# Your assignment:
Give the number of lines in the material below that hold "Faculty", and nothing besides.

# Data under study:
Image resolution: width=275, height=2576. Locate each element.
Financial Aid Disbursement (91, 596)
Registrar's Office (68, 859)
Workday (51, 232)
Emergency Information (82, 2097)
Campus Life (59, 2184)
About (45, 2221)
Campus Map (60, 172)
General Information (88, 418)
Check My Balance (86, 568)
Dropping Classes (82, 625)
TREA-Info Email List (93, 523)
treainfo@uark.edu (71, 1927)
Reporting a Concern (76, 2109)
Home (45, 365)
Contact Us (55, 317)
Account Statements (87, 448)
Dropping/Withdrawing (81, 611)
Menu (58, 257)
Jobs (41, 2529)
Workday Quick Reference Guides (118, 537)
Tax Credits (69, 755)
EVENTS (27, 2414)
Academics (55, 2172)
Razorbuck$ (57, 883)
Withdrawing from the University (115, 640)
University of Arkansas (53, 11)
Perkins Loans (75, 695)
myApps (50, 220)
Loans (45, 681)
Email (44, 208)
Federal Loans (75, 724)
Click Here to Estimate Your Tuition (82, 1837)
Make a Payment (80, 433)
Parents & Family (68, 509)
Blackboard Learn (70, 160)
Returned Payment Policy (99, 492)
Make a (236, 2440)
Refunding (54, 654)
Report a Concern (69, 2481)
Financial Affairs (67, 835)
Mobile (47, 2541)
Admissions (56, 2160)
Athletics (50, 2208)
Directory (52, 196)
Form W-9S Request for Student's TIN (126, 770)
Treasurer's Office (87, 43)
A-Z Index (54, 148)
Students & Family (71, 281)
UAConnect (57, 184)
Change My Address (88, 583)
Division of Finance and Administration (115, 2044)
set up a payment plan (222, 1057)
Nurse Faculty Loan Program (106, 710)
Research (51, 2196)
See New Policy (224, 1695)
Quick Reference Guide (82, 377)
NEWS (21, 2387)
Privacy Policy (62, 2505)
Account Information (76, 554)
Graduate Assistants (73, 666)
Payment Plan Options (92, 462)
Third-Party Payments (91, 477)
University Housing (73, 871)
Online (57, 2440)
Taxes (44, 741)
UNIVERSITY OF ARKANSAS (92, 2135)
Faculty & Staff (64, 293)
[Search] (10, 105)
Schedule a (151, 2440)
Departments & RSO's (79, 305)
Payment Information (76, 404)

# Exercise response:
2